Soal A =
Dalam bacaan tentang Pekanbaru, siapa yang memindahkan pusat Kesultanan Siak Sri Indrapura ke Bukit Senapelan?
Soal B =
Kutip tanpa perubahan bagian bacaan tentang Pekanbaru yang dibuka dengan kata-kata berisi "Aku mulai memasuki" dan ditutup dengan "pertengahan abad XVIII.".

---------- Teks Bacaan

Satu perandaian yang tak pernah terwujud adalah memasuki Rumah Singgah Tuan Kadi. Ingin rasanya duduk menghampar di dalamnya dan menikmati untaian sejarah dalam bilik-bilik mungilnya. Secara bersamaan, keringat yang terus meleleh di pelipis mata, pelan tapi pasti meluruhkan setiap perandaian di kepalaku. Pintu-pintu rumah itu tertutup rapat seakan berkata kepadaku “Sudahlah pergi saja, cukup bagimu melihat keindahan kulit ariku saja”.
Aku pergi…..
Langkah kaki yang tak kusadari mulai sedikit terseret mengindikasikan bahwa aku perlu banyak beristirahat setelah empat hari sebelumnya menyisir Medan, Pulau Samosir dan Pematang Siantar. Tapi apa daya, keinginanku mengenal Pekanbaru mengalahkan keletihan kaki yang sesungguhnya sudah berteriak minta berhenti.
Aku mulai memasuki Jalan Kota Baru. Baut-baut raksasa, gulungan kabel-kabel tebal, selongsong pipa bekas berukuran besar tampak berserakan di deretan rumah toko yang disulap menjadi bengkel-bengkel mekanik. Setiap ayunan langkah seakan mengisi ulang semangatku untuk segera tiba di area Kampung Bukit dimana Kota Pekanbaru dirintis pada mulanya.
Di area inilah, sebidang tanah bekas pasar baru (Pekan Baharu) yang dirintis oleh Sultan Abdul Jalil Alamuddin Syah berdiri sebuah peninggalan istimewa yaitu masjid tertua di Provinsi Riau.

Masjid yang lahir sebagai sebuah konsekuensi yang dipikulkan di pundak Sultan Abdul Jalil Alamuddin Syah, Sultan ke-4 yang memindahkan pusat Kesultanan Siak Sri Indrapura dari Mempura Besar ke Bukit Senapelan pada pertengahan abad XVIII.

--------------------
---------- Data Tersedia

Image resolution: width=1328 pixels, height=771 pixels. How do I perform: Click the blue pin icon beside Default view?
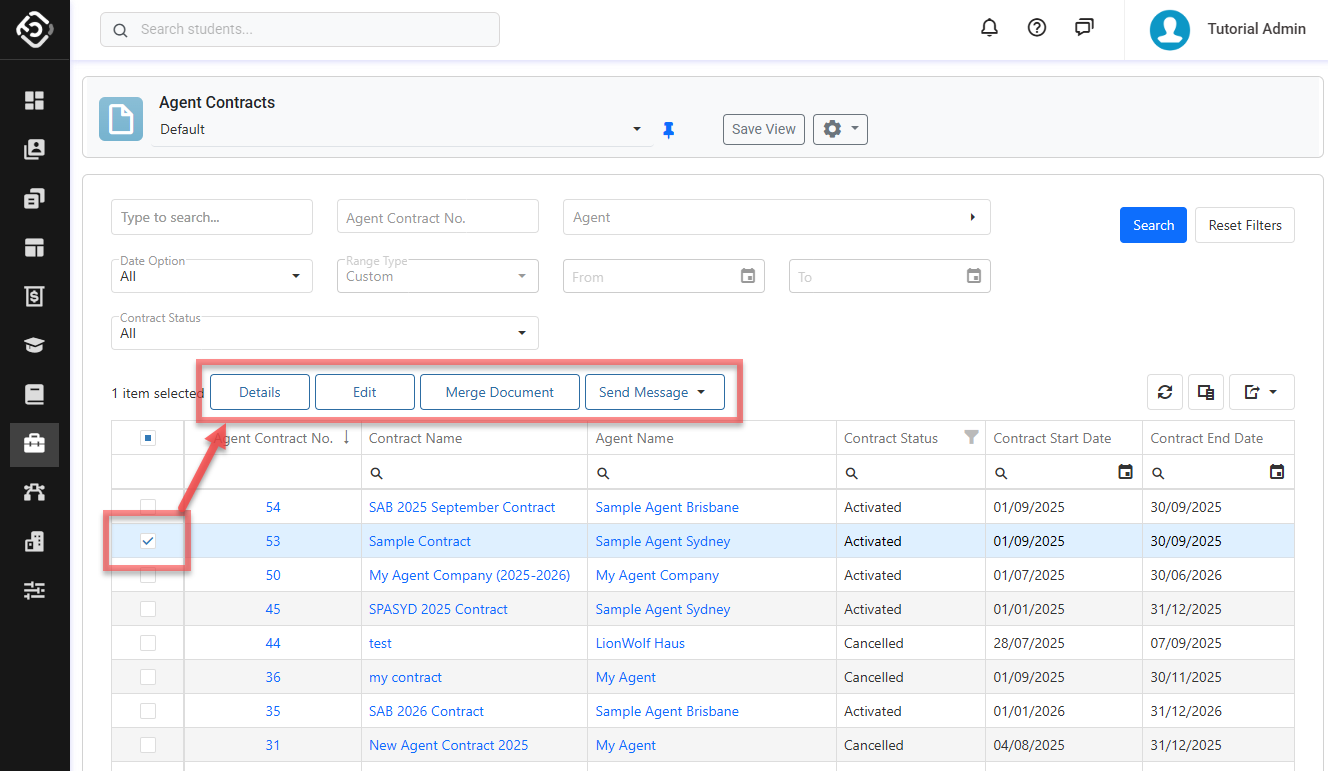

--------------------

Jawaban Latihan A =
Sultan Abdul Jalil Alamuddin Syah, Sultan ke-4 Kesultanan Siak Sri Indrapura.

Jawaban Latihan B =
Aku mulai memasuki Jalan Kota Baru. Baut-baut raksasa, gulungan kabel-kabel tebal, selongsong pipa bekas berukuran besar tampak berserakan di deretan rumah toko yang disulap menjadi bengkel-bengkel mekanik. Setiap ayunan langkah seakan mengisi ulang semangatku untuk segera tiba di area Kampung Bukit dimana Kota Pekanbaru dirintis pada mulanya.
Di area inilah, sebidang tanah bekas pasar baru (Pekan Baharu) yang dirintis oleh Sultan Abdul Jalil Alamuddin Syah berdiri sebuah peninggalan istimewa yaitu masjid tertua di Provinsi Riau.

Masjid yang lahir sebagai sebuah konsekuensi yang dipikulkan di pundak Sultan Abdul Jalil Alamuddin Syah, Sultan ke-4 yang memindahkan pusat Kesultanan Siak Sri Indrapura dari Mempura Besar ke Bukit Senapelan pada pertengahan abad XVIII.